Building a production MLOps pipeline on Azure
A deep dive into architecting continuous training pipelines with Azure, GitLab CI, and Terraform — lessons learned from real-world deployments.
When I joined the team at knecon, one of our first major challenges was building a continuous training pipeline that could handle the demands of enterprise clients while maintaining strict GDPR compliance. This post walks through the architecture we developed and the lessons we learned along the way.
The Challenge
Our clients needed to retrain models frequently as new data came in, but the existing process was manual and error-prone. Data scientists would run training jobs locally, manually upload models to a shared drive, and coordinate deployments over Slack. This worked for proof-of-concepts but was unsustainable for production.
Architecture Overview
We settled on an architecture built around Azure Machine Learning, with GitLab CI orchestrating the pipeline and Terraform managing infrastructure as code. The key components included automated data validation, reproducible training environments, model versioning with MLflow, and blue-green deployments via KServe.
Key Lessons
- Start with monitoring: We spent too long building features before we had proper observability. Adding Prometheus and Grafana dashboards early would have saved us weeks of debugging.
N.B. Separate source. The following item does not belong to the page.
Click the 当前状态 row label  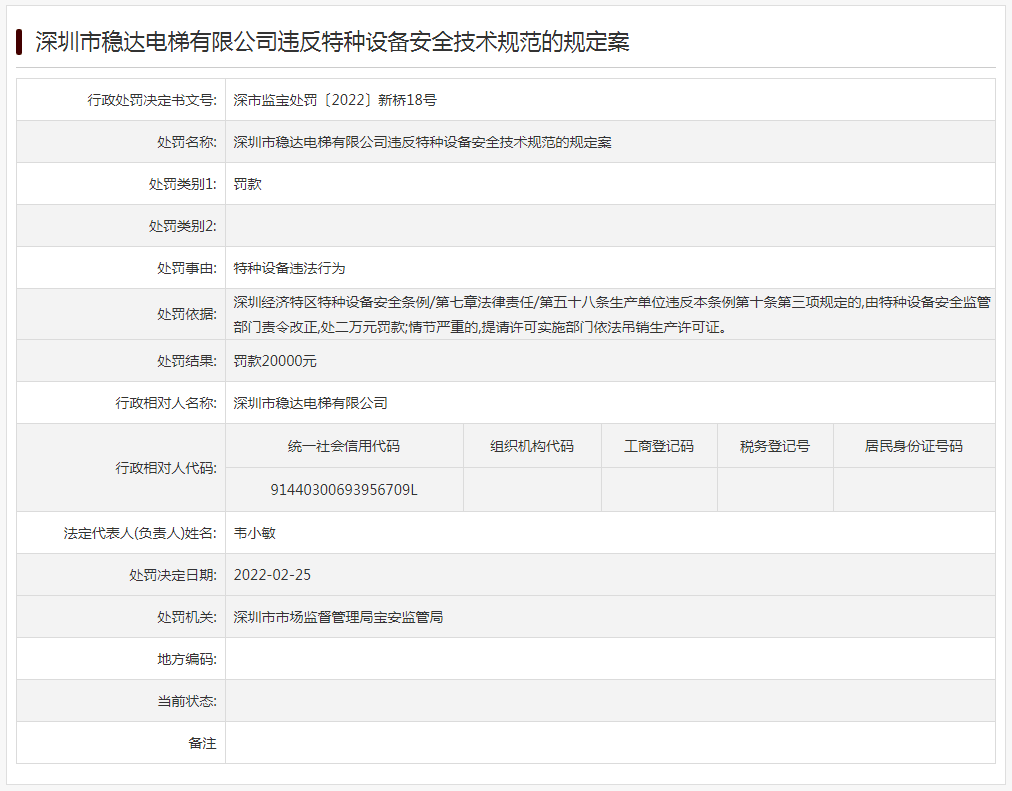pos(186,701)
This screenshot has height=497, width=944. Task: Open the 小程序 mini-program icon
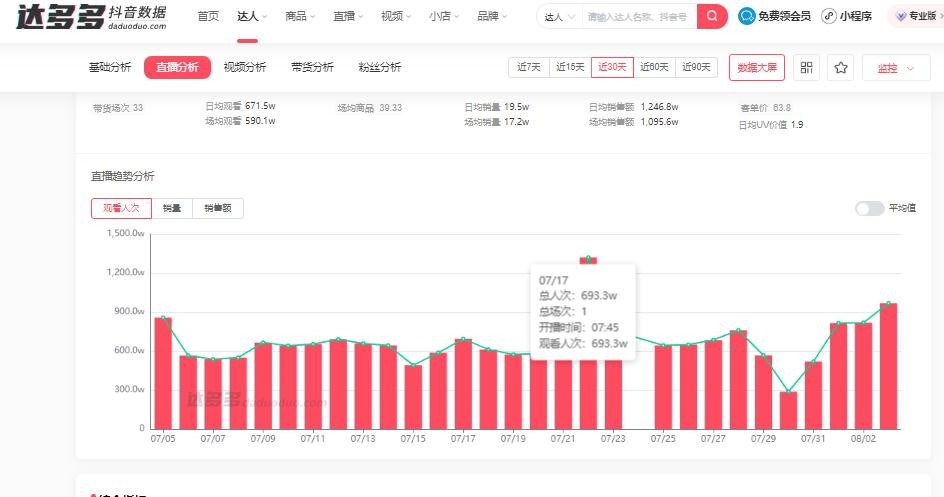829,16
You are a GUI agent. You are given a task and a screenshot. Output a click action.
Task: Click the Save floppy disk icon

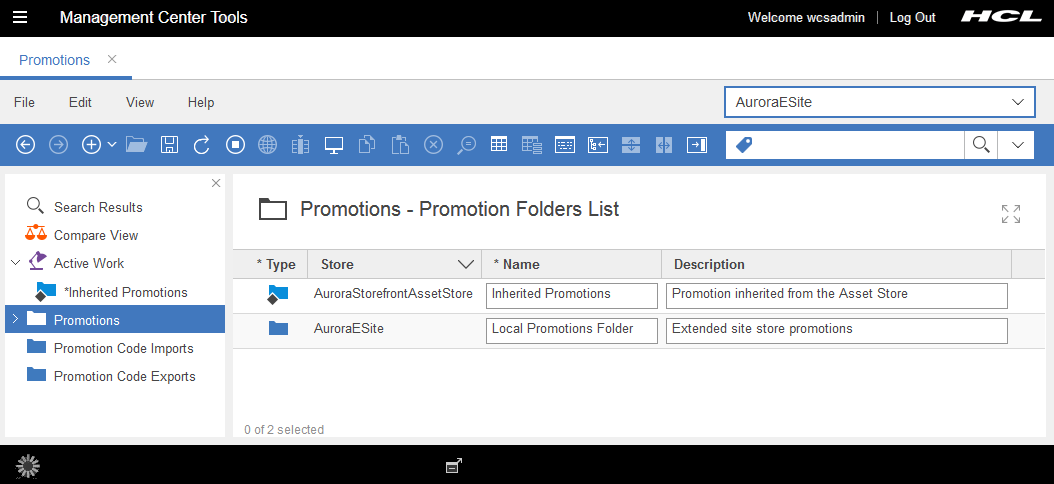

- Treat ML pipelines like software: Version everything — code, data, models, and configurations. GitOps principles apply to ML just as much as traditional software.
- Plan for compliance from day one: Retrofitting GDPR compliance was painful. Build audit trails, data lineage tracking, and access controls into your initial design.
Results
After six months of iteration, we had cut time-to-market for new models by 50-60% and reduced deployment failures by over 80%. More importantly, our data scientists could focus on model development instead of wrestling with infrastructure.
In a future post, I'll dive deeper into our model serving setup with MLflow and KServe, including the CI/CD patterns that enabled 5x faster deployments.